::: Text section

Any robust throughput search algorithm needs to decide how to continue the search in presence of such inconsistencies. Definitions of throughput in [RFC1242] and [RFC2544] are not specific enough to imply a unique way of handling such inconsistencies.

Ideally, there will be a definition of a quantity which both generalizes throughput for non-zero-loss (and other possible repeatibility enhancements), while being precise enough to force a specific way to resolve trial inconsistencies. But until such definition is agreed upon, the correct way to handle inconsistent trial results remains an open problem.

3. MLRsearch Approach

The following description intentionally leaves out some important implementation details. This is both to hide complexity that is not important for overall understanding, and to allow future improvements in the implementation.

3.1. Terminology

  • trial duration: Amount of time over which frames are transmitted towards SUT and DUT in a single measurement step.

    • MLRsearch input parameter for final MLRsearch measurements.

::::::
::: Given data

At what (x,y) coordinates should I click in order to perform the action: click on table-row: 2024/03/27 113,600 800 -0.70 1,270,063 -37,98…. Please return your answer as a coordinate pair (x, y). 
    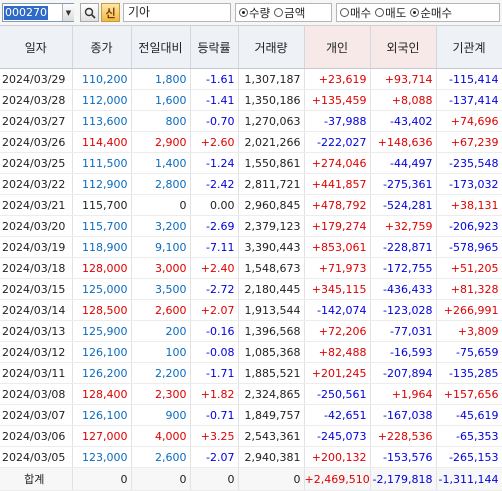
    Looking at the image, I should click on (251, 121).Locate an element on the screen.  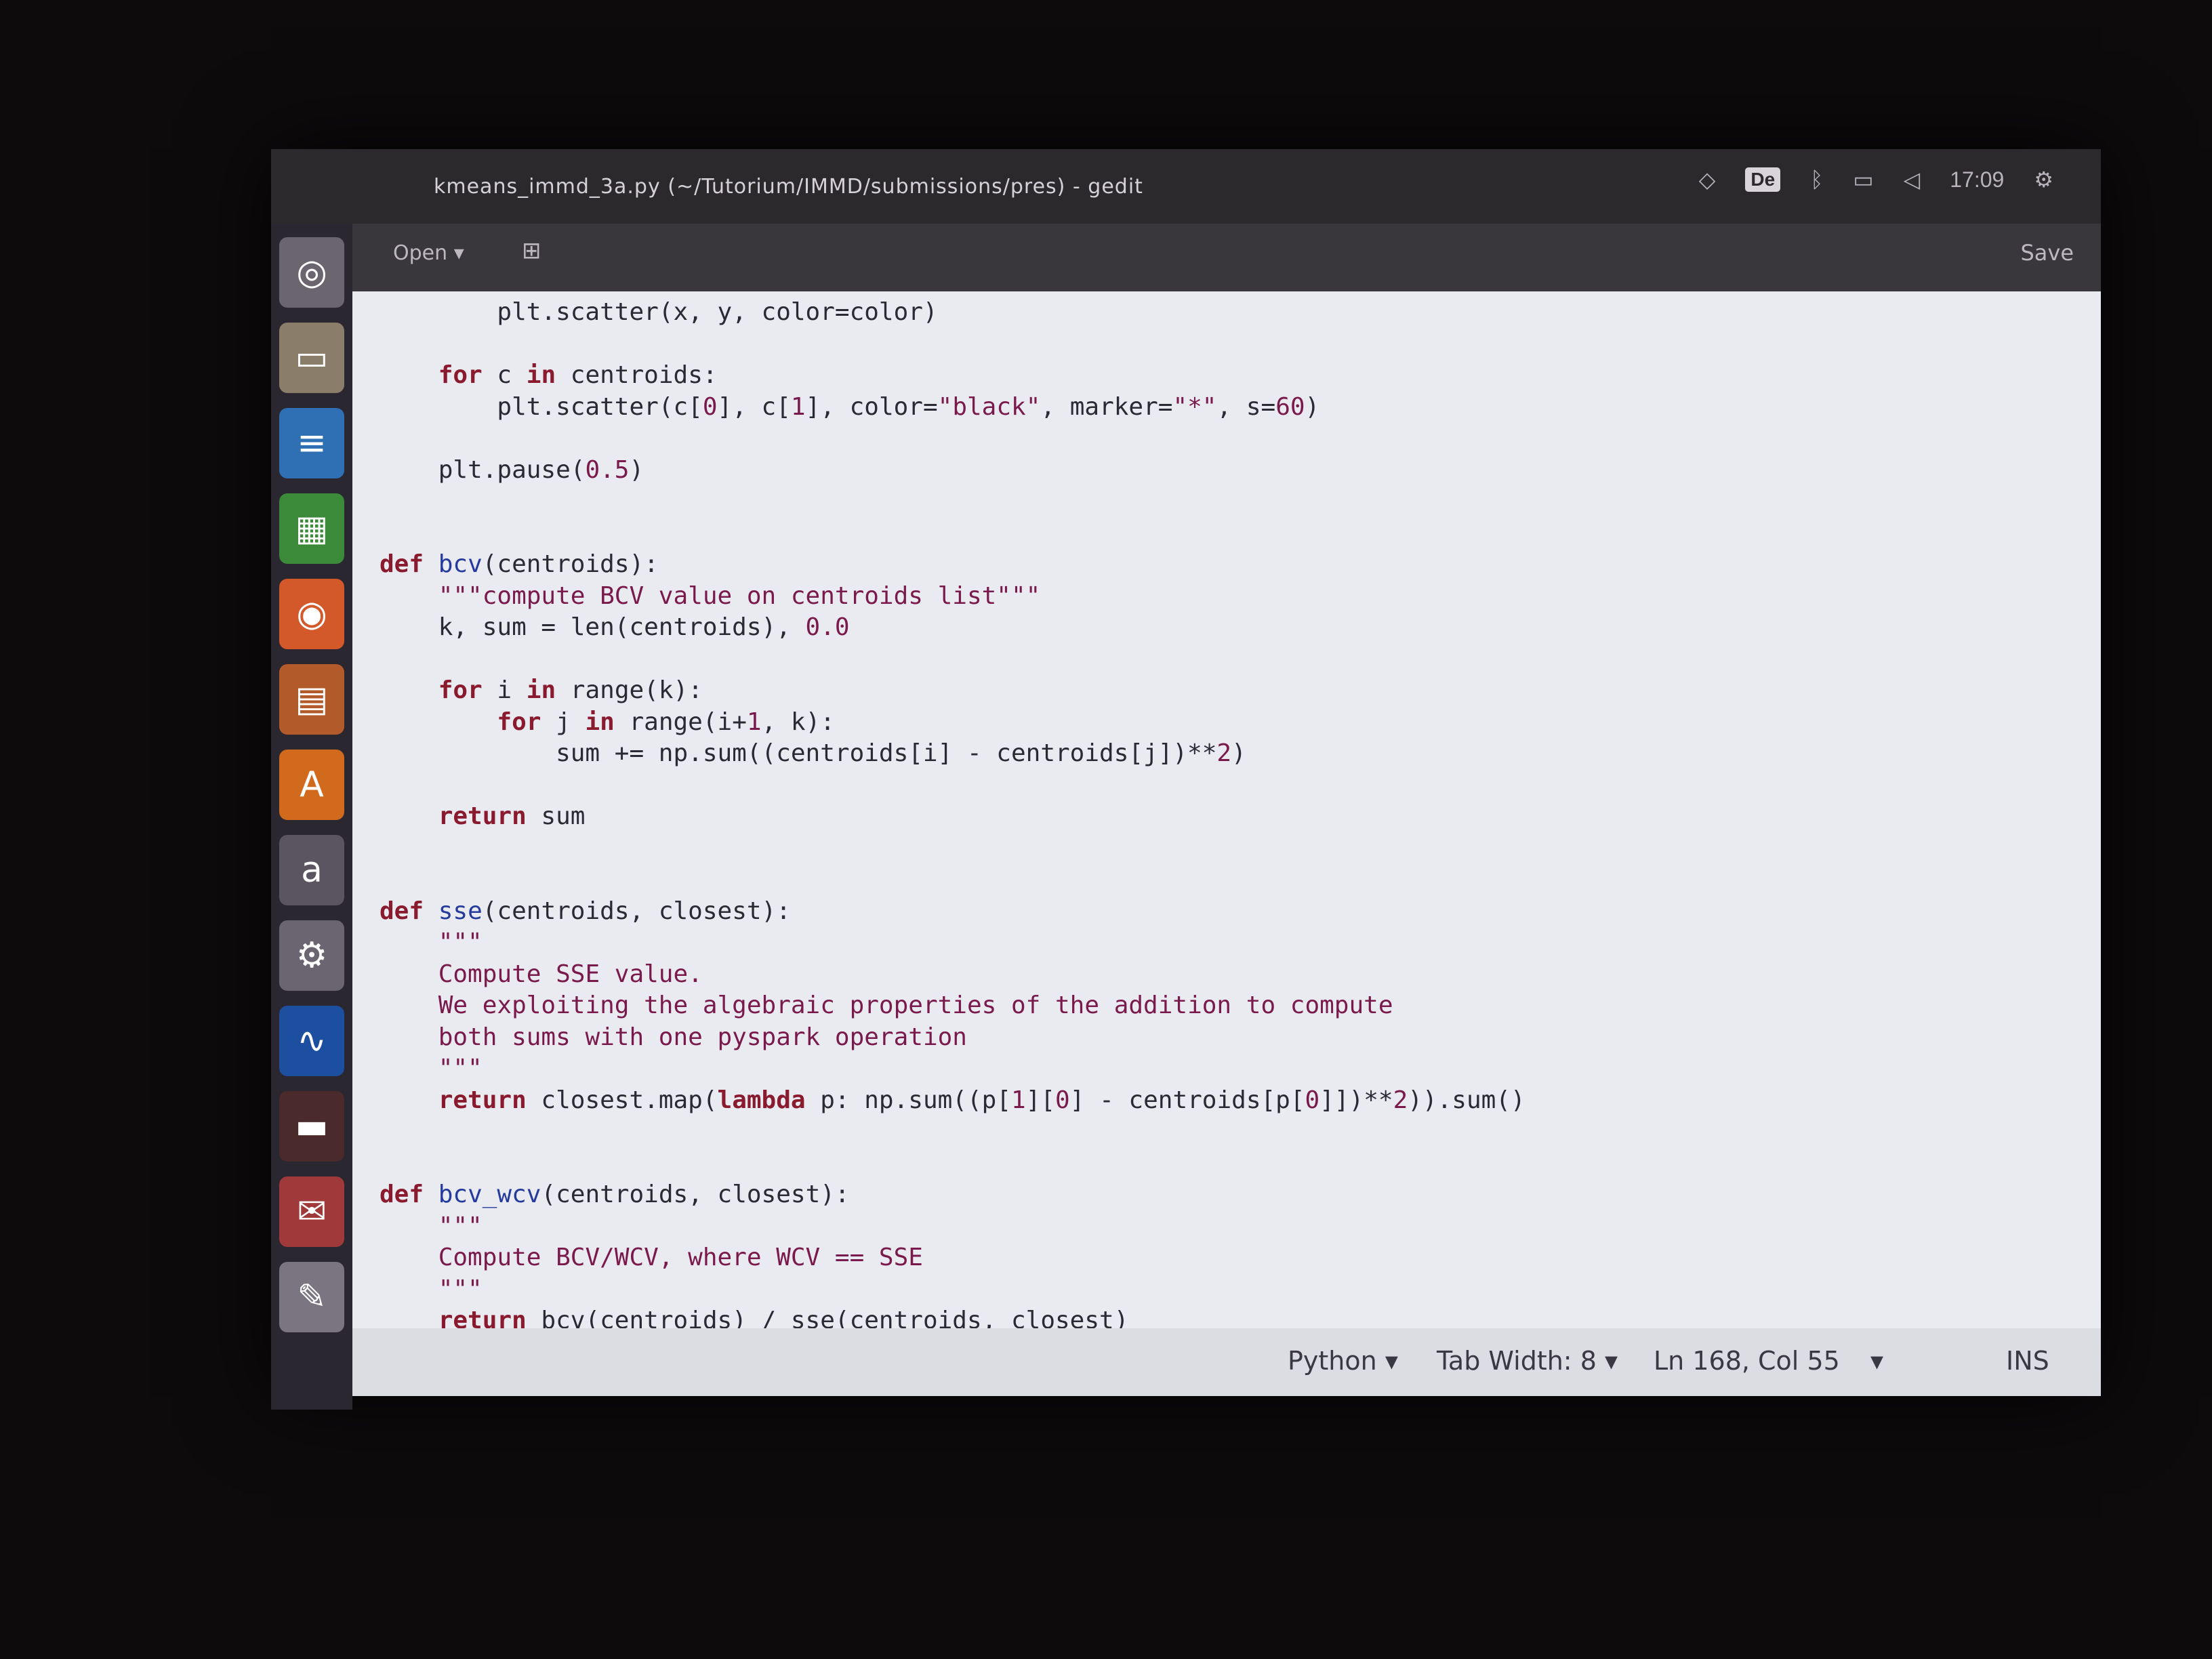
bluetooth-icon: ᛒ is located at coordinates (1817, 180).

::::::

### Instruction A
Reproduce the MLRsearch excerpt word for word, taking everything from "The following description" down to "in the implementation.".
### Instruction B
Summarize the MLRsearch excerpt in two sentences.
### Instruction C
In the MLRsearch excerpt, what does trial duration mean?

### Reply A
The following description intentionally leaves out some important implementation details. This is both to hide complexity that is not important for overall understanding, and to allow future improvements in the implementation.

### Reply B
The throughput definitions in RFC1242 and RFC2544 are not specific enough to fix how a search algorithm should handle inconsistent trial results, so this remains an open problem until a more precise quantity is agreed upon. The description of the MLRsearch approach deliberately leaves out some important implementation details, and it defines trial duration as the amount of time over which frames are transmitted toward the SUT and DUT in a single measurement step.

### Reply C
It is the amount of time over which frames are transmitted towards the SUT and DUT in a single measurement step.